┌─ 抜粋本文

世の中にあふれる情報から、10代が知っておくべき話題をお届けする「Steenz Breaking News」。今日は、「ソーシャルプロダクツ賞」についてご紹介します。
商品性と社会性を両立させる「ソーシャルプロダクツ賞」とは?
昨今、サステナブルプロダクツやソーシャルグッドという言葉が、私たちの暮らしに身近なものとなりつつあります。
では、「ソーシャルプロダクツ」はご存じでしょうか? ソーシャルプロダクツとは、人や地球、地域社会にやさしい商品・サービスの総称です。環境に配慮した製品はもちろん、オーガニックやフェアトレードを徹底した製品、社会貢献可能な取り組みへの寄付がついた製品、地域や伝統に根ざした製品などが当てはまります。つまり、購入するだけで持続可能な社会づくりに貢献できたり、そうした活動を行う団体に支援できたりするというわけです。
そうしたソーシャルプロダクツの普及・推進を通して、持続可能な社会を実現することを目的とした表彰が「ソーシャルプロダクツ賞」です。このジャンルでは日本初で唯一のアワードで、2025年で12回目の開催となりました。

└─
┌─ 提供資料

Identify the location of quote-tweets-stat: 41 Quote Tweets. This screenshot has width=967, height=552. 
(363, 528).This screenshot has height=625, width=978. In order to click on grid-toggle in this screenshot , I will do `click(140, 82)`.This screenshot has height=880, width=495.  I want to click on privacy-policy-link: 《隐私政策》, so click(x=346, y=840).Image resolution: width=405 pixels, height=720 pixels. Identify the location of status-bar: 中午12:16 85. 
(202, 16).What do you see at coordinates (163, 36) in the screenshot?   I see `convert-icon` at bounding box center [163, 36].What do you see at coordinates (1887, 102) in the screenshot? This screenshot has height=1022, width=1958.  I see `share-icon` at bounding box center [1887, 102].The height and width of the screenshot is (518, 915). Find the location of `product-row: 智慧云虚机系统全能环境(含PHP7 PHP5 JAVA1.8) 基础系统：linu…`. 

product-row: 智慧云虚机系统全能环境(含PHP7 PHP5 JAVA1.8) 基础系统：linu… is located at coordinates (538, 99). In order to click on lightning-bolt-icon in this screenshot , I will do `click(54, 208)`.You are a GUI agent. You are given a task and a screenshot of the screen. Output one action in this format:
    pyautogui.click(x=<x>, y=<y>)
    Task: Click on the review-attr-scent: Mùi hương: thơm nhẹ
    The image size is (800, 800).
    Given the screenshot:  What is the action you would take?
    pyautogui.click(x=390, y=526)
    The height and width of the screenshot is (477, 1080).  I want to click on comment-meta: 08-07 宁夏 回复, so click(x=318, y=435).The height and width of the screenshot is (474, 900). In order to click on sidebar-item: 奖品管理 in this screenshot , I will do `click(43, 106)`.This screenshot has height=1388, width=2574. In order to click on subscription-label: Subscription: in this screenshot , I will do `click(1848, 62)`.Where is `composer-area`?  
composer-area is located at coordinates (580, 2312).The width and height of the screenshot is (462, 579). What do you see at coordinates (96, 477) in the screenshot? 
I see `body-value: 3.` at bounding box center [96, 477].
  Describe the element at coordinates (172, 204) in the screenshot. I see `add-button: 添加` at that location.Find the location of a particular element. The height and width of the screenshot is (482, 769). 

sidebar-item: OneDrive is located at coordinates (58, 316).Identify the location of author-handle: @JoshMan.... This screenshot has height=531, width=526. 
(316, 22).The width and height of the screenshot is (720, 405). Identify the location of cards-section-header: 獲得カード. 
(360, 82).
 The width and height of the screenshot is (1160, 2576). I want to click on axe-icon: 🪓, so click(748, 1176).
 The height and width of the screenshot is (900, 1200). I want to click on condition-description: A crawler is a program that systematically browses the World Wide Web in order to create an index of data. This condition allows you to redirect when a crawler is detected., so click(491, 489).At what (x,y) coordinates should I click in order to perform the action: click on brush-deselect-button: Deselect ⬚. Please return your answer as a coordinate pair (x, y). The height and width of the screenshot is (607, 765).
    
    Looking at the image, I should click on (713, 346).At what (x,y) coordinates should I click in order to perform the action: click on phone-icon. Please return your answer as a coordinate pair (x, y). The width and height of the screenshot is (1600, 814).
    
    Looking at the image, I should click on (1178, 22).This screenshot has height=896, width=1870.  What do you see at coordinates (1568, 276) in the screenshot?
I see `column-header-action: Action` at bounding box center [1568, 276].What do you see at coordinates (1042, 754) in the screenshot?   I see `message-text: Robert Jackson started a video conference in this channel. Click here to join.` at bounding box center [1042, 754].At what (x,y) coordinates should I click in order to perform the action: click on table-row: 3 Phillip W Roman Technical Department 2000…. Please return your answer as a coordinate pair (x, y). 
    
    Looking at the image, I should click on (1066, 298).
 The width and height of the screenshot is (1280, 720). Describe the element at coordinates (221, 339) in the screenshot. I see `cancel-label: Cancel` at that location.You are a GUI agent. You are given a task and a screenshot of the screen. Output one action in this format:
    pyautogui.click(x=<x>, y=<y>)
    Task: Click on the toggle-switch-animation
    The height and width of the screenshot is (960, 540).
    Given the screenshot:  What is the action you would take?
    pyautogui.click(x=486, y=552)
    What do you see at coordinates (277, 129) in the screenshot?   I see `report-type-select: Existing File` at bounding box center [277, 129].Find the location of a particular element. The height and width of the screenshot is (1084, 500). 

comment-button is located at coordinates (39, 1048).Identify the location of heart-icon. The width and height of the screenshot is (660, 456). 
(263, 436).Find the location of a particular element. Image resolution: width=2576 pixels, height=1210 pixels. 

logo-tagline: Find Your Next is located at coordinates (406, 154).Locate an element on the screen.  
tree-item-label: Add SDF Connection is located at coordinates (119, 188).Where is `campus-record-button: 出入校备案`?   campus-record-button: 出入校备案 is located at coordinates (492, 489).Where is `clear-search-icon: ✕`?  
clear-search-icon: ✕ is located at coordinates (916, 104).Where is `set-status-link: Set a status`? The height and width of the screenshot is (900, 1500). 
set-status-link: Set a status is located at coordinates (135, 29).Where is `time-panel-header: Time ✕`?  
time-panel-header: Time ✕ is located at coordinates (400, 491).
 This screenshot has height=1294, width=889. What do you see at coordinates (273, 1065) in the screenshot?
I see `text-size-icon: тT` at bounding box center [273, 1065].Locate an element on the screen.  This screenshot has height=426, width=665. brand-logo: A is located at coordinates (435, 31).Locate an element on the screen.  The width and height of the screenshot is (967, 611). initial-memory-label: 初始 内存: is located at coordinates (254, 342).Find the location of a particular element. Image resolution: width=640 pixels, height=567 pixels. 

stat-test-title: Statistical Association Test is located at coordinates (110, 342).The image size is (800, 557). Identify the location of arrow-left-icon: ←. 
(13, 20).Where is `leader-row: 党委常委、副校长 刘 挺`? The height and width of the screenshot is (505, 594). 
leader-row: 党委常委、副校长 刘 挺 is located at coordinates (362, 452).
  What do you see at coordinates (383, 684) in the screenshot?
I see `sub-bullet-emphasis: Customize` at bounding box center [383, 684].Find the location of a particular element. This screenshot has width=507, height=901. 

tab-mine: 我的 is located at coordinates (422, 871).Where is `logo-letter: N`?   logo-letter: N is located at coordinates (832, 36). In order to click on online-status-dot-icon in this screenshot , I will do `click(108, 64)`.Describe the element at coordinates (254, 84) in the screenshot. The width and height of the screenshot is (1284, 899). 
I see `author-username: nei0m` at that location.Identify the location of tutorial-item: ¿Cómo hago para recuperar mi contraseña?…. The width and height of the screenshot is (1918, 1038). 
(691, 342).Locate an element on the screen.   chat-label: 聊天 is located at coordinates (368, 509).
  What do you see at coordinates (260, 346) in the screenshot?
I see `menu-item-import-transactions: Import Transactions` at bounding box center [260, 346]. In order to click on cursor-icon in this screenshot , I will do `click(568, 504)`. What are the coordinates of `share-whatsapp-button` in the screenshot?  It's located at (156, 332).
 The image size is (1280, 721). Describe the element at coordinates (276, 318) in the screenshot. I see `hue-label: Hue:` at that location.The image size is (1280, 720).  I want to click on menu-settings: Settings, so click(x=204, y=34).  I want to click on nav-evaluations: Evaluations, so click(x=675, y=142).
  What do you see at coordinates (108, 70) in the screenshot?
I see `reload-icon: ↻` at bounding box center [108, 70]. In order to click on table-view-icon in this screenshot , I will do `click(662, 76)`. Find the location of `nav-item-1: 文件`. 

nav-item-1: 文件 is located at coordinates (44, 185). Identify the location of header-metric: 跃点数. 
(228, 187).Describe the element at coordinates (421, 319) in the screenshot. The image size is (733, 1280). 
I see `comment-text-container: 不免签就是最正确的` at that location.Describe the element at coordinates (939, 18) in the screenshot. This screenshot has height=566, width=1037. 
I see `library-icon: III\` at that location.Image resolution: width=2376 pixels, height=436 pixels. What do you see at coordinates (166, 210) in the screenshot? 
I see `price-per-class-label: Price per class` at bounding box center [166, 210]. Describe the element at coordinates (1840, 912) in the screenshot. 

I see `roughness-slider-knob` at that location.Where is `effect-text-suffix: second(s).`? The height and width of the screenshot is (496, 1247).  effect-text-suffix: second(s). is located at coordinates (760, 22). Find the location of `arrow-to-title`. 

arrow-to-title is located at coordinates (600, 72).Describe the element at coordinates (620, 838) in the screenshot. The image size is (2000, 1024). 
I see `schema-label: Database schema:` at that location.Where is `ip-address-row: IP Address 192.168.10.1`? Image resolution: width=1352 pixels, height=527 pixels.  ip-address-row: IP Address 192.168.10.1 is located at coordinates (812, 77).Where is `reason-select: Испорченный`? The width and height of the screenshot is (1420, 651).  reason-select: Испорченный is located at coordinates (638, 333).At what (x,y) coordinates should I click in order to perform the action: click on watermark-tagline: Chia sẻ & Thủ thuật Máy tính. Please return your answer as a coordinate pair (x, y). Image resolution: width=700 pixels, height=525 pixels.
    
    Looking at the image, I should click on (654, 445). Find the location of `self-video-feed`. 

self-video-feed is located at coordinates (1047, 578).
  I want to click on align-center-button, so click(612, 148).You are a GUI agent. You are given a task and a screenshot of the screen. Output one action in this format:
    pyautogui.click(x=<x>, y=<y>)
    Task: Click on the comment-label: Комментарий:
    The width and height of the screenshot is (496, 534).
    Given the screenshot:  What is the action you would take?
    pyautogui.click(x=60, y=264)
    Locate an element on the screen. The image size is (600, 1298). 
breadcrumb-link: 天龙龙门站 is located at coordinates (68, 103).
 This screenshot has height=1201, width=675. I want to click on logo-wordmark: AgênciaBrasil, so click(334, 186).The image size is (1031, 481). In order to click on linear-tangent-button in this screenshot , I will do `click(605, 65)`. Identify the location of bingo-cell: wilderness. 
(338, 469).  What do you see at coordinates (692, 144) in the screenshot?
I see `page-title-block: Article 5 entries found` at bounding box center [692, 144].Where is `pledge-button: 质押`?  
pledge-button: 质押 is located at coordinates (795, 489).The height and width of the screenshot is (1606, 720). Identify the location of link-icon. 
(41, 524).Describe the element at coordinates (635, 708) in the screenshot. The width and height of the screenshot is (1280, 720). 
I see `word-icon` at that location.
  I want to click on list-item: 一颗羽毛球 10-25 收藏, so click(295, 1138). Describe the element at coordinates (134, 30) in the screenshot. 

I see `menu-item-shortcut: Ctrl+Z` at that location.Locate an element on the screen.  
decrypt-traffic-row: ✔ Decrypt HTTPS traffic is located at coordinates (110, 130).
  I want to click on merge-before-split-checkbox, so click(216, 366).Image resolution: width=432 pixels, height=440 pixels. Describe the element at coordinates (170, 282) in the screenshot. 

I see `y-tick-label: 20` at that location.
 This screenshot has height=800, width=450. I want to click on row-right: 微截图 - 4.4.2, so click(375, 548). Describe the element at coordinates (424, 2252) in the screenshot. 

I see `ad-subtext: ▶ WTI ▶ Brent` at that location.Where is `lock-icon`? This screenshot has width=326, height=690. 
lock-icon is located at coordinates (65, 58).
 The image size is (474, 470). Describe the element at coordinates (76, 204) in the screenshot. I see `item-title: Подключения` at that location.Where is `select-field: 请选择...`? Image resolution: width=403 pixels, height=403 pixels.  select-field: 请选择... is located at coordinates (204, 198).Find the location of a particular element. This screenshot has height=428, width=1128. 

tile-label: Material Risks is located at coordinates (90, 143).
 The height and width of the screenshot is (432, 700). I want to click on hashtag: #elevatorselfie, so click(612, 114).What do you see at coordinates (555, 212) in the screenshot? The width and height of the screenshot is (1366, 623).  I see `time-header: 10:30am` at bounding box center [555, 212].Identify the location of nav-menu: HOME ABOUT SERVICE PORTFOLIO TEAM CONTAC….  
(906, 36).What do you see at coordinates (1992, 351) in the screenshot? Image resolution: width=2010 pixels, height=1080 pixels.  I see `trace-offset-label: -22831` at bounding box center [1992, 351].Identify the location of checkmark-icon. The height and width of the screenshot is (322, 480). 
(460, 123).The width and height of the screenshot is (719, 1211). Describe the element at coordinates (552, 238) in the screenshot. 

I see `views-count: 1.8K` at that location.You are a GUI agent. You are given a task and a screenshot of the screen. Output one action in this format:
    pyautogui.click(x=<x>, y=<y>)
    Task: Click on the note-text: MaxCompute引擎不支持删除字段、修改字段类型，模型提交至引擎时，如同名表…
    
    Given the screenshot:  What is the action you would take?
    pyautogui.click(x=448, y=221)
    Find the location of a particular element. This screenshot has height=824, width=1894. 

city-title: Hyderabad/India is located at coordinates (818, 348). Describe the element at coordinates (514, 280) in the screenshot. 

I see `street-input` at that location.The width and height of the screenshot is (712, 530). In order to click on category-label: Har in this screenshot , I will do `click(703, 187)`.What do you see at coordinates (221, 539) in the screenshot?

└─

実施する作業:
1. ソーシャルプロダクツ賞についての本文によると、この賞は2025年で何回目の開催になりましたか。
2. ソーシャルプロダクツ賞を紹介する本文の続きを書いてください。

各作業の解答:
1. 12回目です。

2.
社会変革をもたらす可能性が高い、ソーシャルプロダクツ。2025年の受賞サービスの中から、ピックアップしてご紹介します。
地域への還元で復興に貢献「ごろごろ果実の能登ブルーベリー」
ソーシャルプロダクツ賞では毎年、「年度テーマ」と「自由テーマ」が設定されています。2025年度のテーマは、「令和6年度能登半島地震からの震災復興につながる商品・サービス」です。
この年度テーマで大賞を受賞したのは、ひらみゆき農園の「ごろごろ果実の能登ブルーベリー」です。能登で育てられたブルーベリーを、規格外の果実も含めてジャムにしています。「甘さ控えめ」と「砂糖不使用」の2種類があり、カロリーが気になる時や料理に使いたい時など、用途によって使い分けることができる優れものです。
このジャムは農園のオリジナル商品で、全て手作業で製造しています。しかし、2024年1月の能登半島地震によって、一時は農園そのものの存続が危ぶまれてしまったそうです。取引先が代理製造という形で支援をしてくれたことで販売を継続。その後、徐々に能登での生産に戻しています。
「ごろごろ果実の能登ブルーベリー」は、収益を地域の農家へ還元し、産地全体の復興に貢献している点が評価されました。ジャムは農園の公式オンラインショップで購入できます。
海洋プラゴミ対策にもなる!「着られるエコバッグ」
自由テーマは「生活者が『持続可能な社会』づくりに参加できる商品・サービス」です。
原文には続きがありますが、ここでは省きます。